Don’t share state across agents. Each agent in the demo has its own little world: order-status owns the order book, shipping-tracker owns the carrier DB. They never reach into each other’s data. If they ever need to share a fact, it goes over the wire, in a Part, as part of an explicit message. That’s what keeps the agents independently deployable, independently testable, and independently scalable. The moment you’re tempted to share a database between two agents, you’ve made one agent that happens to be split across two JVMs — which is the worst of both worlds.

Per-agent budgets. Even though we’re not doing LLM calls in the demo skills, the BEDROCK_MODEL and Bedrock client are wired in. The minute you add LLM-backed reasoning to one of these skills — say, “summarise the carrier’s vague status into something a human can understand” — give that call its own token budget and timeout. Don’t let one agent’s runaway model invocation eat the whole request budget.

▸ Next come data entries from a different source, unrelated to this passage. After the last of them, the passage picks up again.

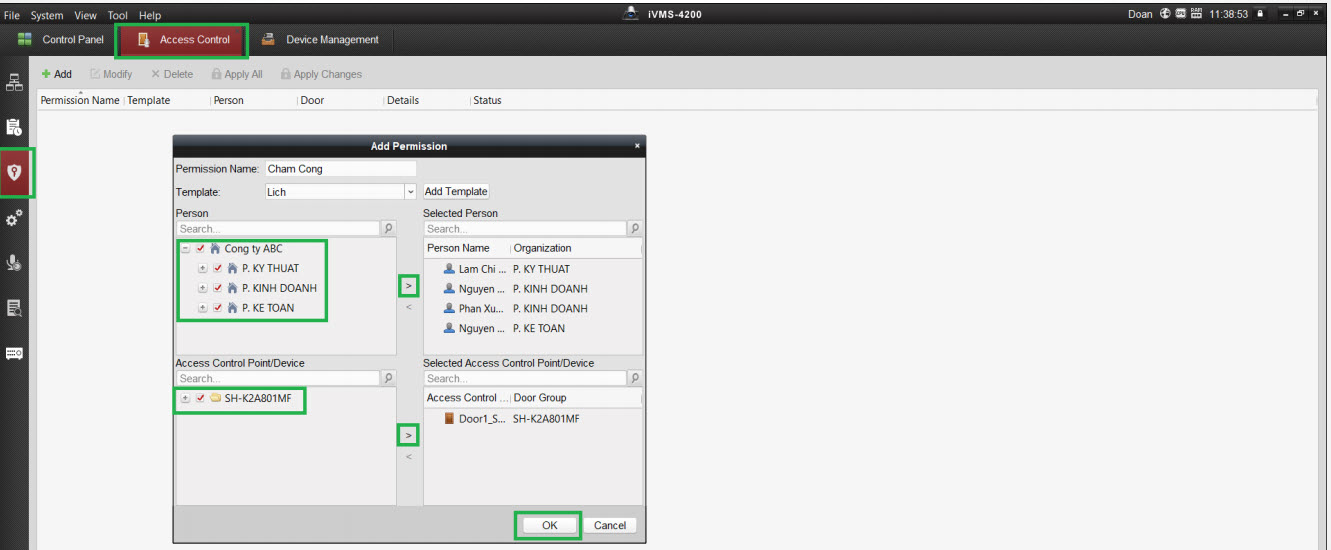Image resolution: width=1331 pixels, height=550 pixels.
Task: Click the network globe icon beside Doan
Action: click(x=1166, y=14)
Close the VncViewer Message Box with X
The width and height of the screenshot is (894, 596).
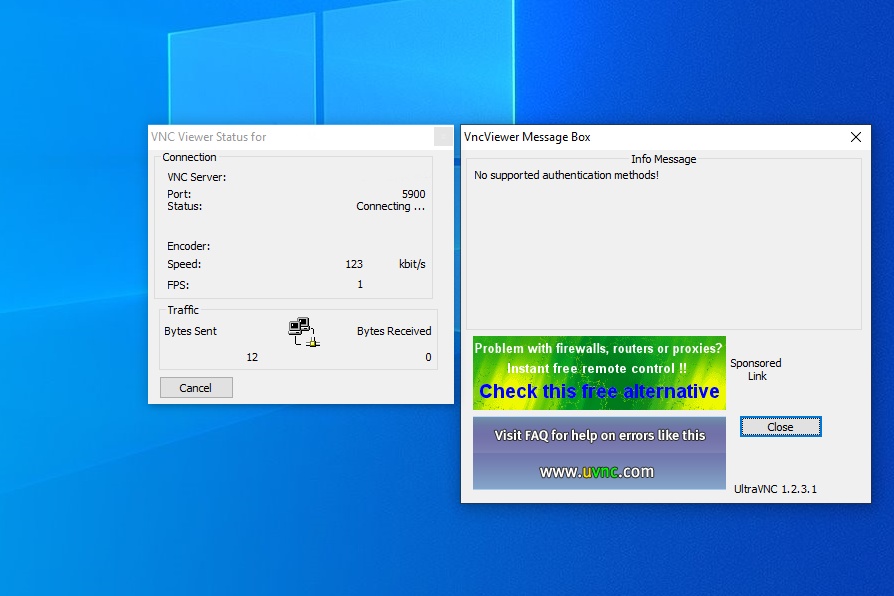(855, 137)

Encapsulate, encapsulate, encapsulate. This one is almost philosophical. The reason the order-client doesn’t know about shipping-tracker is the same reason your OrderService doesn’t know about your PaymentGateway’s connection pool: it’s none of its business. A2A makes this trivial — every agent is a black box behind a single skill name. Lean into that. Don’t let your client code start “knowing” about downstream agents. The moment it does, you’ve leaked an internal detail into your public API and you’ve lost the ability to swap, scale or replace the downstream agent without coordinated changes.

9. Wrap up

What’s nice about this whole exercise is how ordinary it ends up looking. There’s no agent framework. No orchestration DSL. No giant prompt that pretends to coordinate everything. There’s:

Two @Configuration classes.
Two SkillHandler beans.
One A2aClient bean, injected into a skill.
A handful of A2A protocol records (Task, Message, Part, …).
Spring AI’s auto-configuration filling in the HTTP plumbing.

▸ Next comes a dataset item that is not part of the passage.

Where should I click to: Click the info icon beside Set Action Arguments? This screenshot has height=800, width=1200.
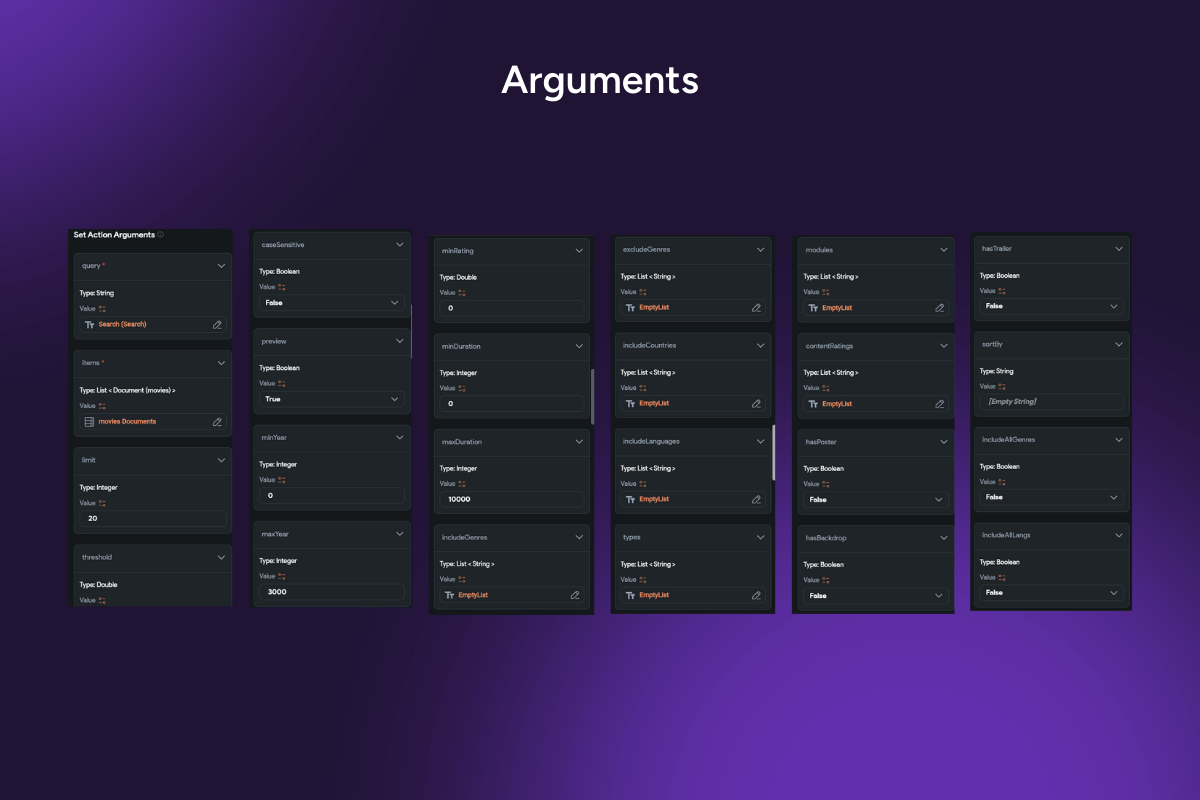click(x=161, y=235)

The result is a system where you can swap either agent for a totally different implementation — Python, Go, a hosted service, doesn’t matter — as long as it speaks A2A. That portability is the real prize. Multi-agent systems are interesting; multi-agent systems whose components you can casually replace at the protocol boundary are a different conversation entirely.

The full source — including streaming endpoints, integration tests, agent-card discovery, and a working AWS Bedrock wiring you can plug into the skills — is in the order-status repo. Clone it, run the three profiles in three terminals, and ask it where your order is. It’ll tell you.

Next up in this little A2A series I want to actually put an LLM inside one of these skills — let the order-status agent reason about ambiguous user input rather than regex its way through. That’s where it gets fun.